*WHAT THE TASK ASKS*. Reproduce the records below word for word, line by line, without changing anything.

◇ ◇ ◇ ◇ ◇ ◇ ◇

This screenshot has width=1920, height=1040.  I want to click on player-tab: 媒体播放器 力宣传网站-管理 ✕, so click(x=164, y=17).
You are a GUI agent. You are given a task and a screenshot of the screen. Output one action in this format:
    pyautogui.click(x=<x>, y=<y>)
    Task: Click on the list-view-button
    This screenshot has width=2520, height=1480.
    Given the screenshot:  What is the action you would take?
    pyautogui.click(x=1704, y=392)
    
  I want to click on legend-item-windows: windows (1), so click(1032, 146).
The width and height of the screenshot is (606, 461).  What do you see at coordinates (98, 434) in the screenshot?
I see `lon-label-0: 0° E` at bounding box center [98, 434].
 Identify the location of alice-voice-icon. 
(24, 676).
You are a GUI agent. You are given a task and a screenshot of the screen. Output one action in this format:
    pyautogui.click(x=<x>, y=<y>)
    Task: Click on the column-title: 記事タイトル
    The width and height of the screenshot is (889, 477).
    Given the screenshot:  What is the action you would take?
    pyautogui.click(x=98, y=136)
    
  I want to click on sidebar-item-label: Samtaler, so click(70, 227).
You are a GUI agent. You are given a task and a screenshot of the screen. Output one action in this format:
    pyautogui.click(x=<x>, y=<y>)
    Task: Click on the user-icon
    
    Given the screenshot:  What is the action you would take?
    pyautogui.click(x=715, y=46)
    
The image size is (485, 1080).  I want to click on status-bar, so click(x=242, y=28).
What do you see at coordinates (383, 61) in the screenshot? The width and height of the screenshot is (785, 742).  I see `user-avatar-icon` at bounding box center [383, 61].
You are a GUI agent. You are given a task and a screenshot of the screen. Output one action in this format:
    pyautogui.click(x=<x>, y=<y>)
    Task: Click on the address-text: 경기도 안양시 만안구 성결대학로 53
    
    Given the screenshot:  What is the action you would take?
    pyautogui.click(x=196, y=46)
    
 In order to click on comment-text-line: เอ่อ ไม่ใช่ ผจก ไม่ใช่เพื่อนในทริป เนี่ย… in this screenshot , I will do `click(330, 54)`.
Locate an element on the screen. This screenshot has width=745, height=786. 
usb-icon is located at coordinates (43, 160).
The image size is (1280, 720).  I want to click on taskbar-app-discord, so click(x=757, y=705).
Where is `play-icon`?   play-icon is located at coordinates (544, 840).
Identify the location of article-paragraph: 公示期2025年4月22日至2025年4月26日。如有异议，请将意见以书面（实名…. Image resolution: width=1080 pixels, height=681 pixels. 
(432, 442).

◇ ◇ ◇ ◇ ◇ ◇ ◇

*SOLUTION TO THIS TASK*.
This screenshot has width=1920, height=1040.  I want to click on player-tab: 媒体播放器 力宣传网站-管理 ✕, so click(x=164, y=17).
You are a GUI agent. You are given a task and a screenshot of the screen. Output one action in this format:
    pyautogui.click(x=<x>, y=<y>)
    Task: Click on the list-view-button
    This screenshot has width=2520, height=1480.
    Given the screenshot:  What is the action you would take?
    pyautogui.click(x=1704, y=392)
    
  I want to click on legend-item-windows: windows (1), so click(1032, 146).
The width and height of the screenshot is (606, 461).  What do you see at coordinates (98, 434) in the screenshot?
I see `lon-label-0: 0° E` at bounding box center [98, 434].
 Identify the location of alice-voice-icon. 
(24, 676).
You are a GUI agent. You are given a task and a screenshot of the screen. Output one action in this format:
    pyautogui.click(x=<x>, y=<y>)
    Task: Click on the column-title: 記事タイトル
    The width and height of the screenshot is (889, 477).
    Given the screenshot:  What is the action you would take?
    pyautogui.click(x=98, y=136)
    
  I want to click on sidebar-item-label: Samtaler, so click(70, 227).
You are a GUI agent. You are given a task and a screenshot of the screen. Output one action in this format:
    pyautogui.click(x=<x>, y=<y>)
    Task: Click on the user-icon
    
    Given the screenshot:  What is the action you would take?
    pyautogui.click(x=715, y=46)
    
The image size is (485, 1080).  I want to click on status-bar, so click(x=242, y=28).
What do you see at coordinates (383, 61) in the screenshot? The width and height of the screenshot is (785, 742).  I see `user-avatar-icon` at bounding box center [383, 61].
You are a GUI agent. You are given a task and a screenshot of the screen. Output one action in this format:
    pyautogui.click(x=<x>, y=<y>)
    Task: Click on the address-text: 경기도 안양시 만안구 성결대학로 53
    
    Given the screenshot:  What is the action you would take?
    pyautogui.click(x=196, y=46)
    
 In order to click on comment-text-line: เอ่อ ไม่ใช่ ผจก ไม่ใช่เพื่อนในทริป เนี่ย… in this screenshot , I will do `click(330, 54)`.
Locate an element on the screen. This screenshot has width=745, height=786. 
usb-icon is located at coordinates (43, 160).
The image size is (1280, 720).  I want to click on taskbar-app-discord, so click(x=757, y=705).
Where is `play-icon`?   play-icon is located at coordinates (544, 840).
Identify the location of article-paragraph: 公示期2025年4月22日至2025年4月26日。如有异议，请将意见以书面（实名…. Image resolution: width=1080 pixels, height=681 pixels. 
(432, 442).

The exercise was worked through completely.